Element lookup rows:
****************

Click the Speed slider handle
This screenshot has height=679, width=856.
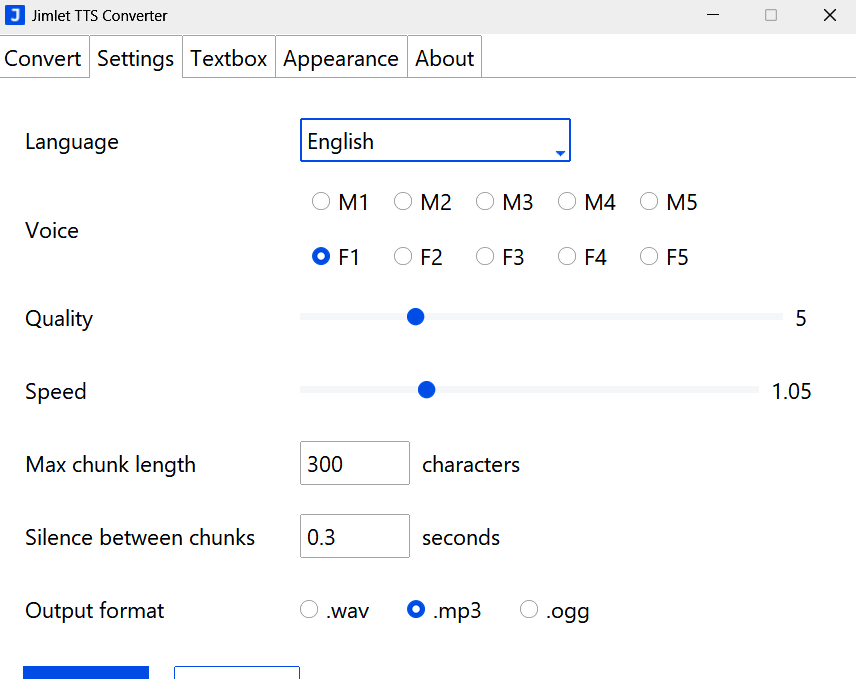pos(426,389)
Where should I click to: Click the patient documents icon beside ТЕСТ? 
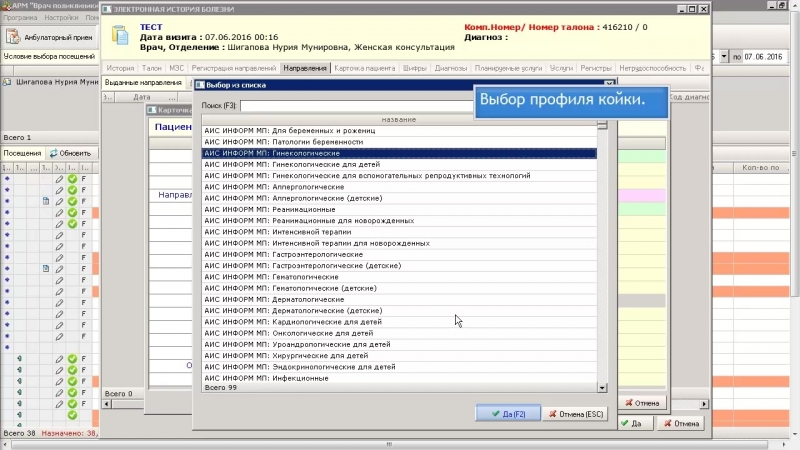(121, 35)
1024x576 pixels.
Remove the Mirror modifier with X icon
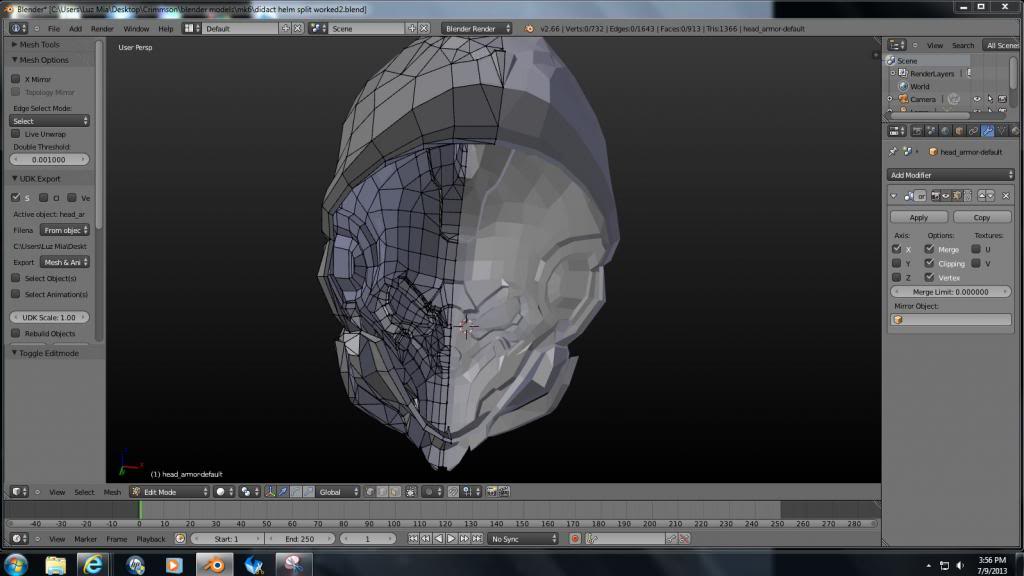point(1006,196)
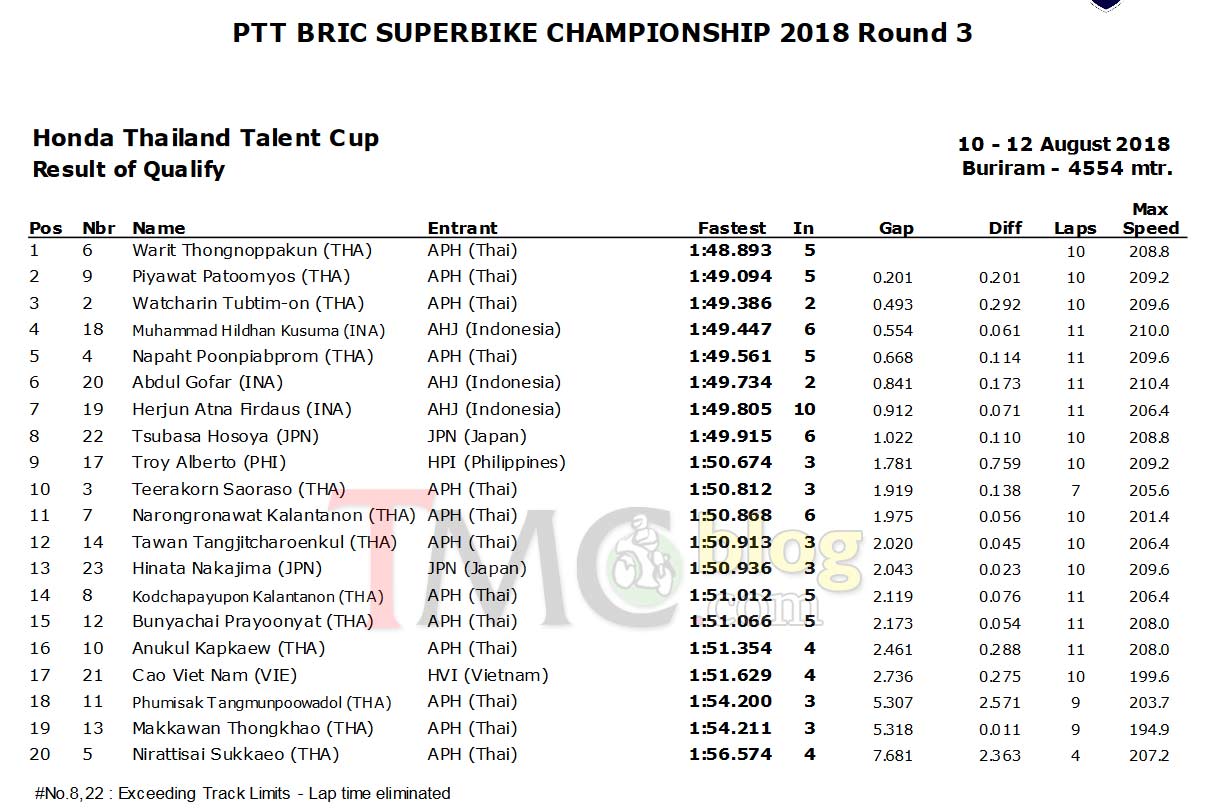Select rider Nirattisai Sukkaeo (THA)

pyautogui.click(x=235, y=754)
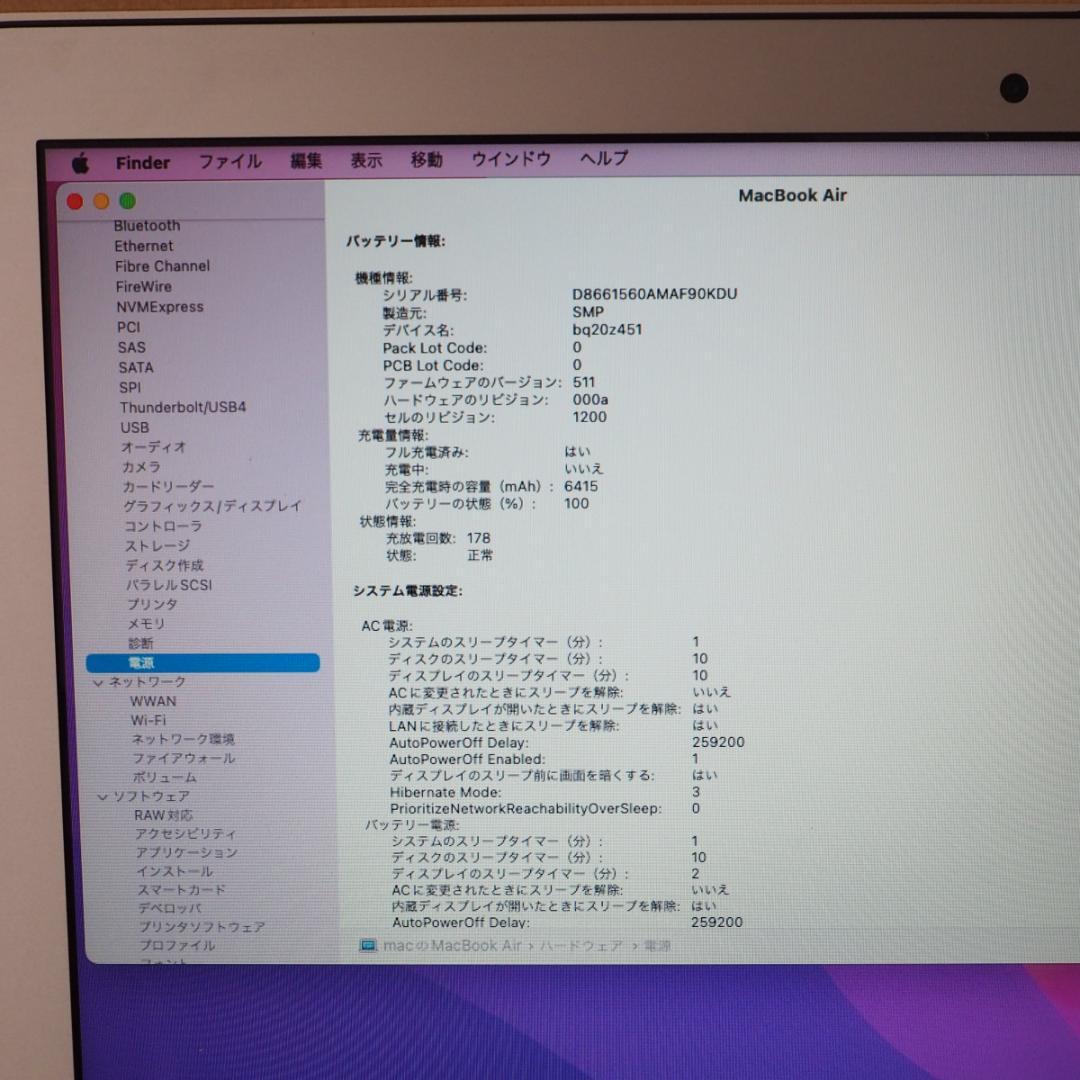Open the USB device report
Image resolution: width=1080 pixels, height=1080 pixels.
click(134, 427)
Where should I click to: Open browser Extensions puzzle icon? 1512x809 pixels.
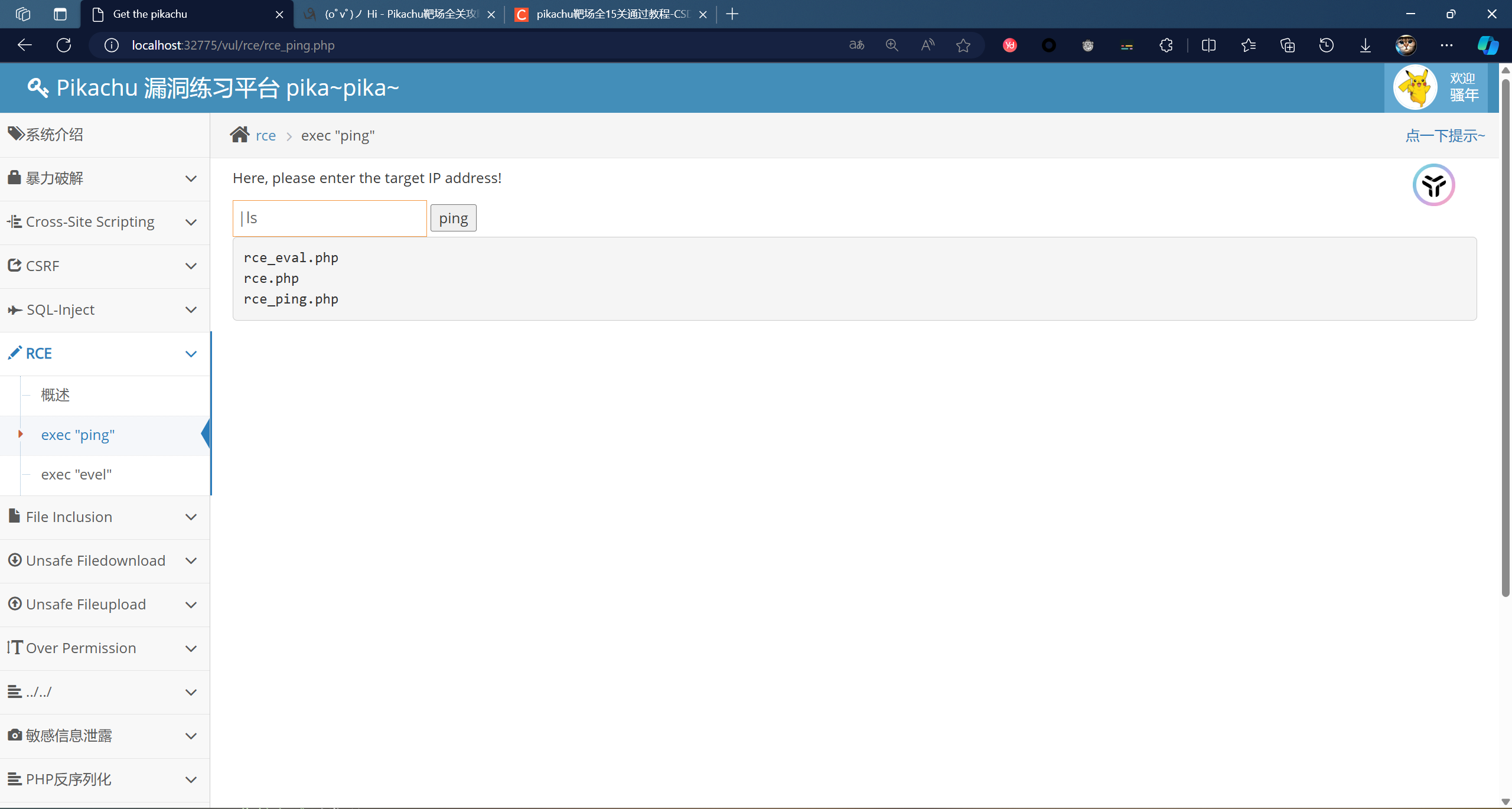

****************

Written request » Reproduce all of the rows above word for word, omitting the pictures.

The reply »
Click the Speed slider handle
This screenshot has height=679, width=856.
pos(426,389)
Where should I click to: Click the patient documents icon beside ТЕСТ? 
(121, 35)
1024x576 pixels.
Remove the Mirror modifier with X icon
point(1006,196)
Select rider Nirattisai Sukkaeo (THA)

pyautogui.click(x=235, y=754)
Open the USB device report
Image resolution: width=1080 pixels, height=1080 pixels.
click(134, 427)
Where should I click to: Open browser Extensions puzzle icon? 1512x809 pixels.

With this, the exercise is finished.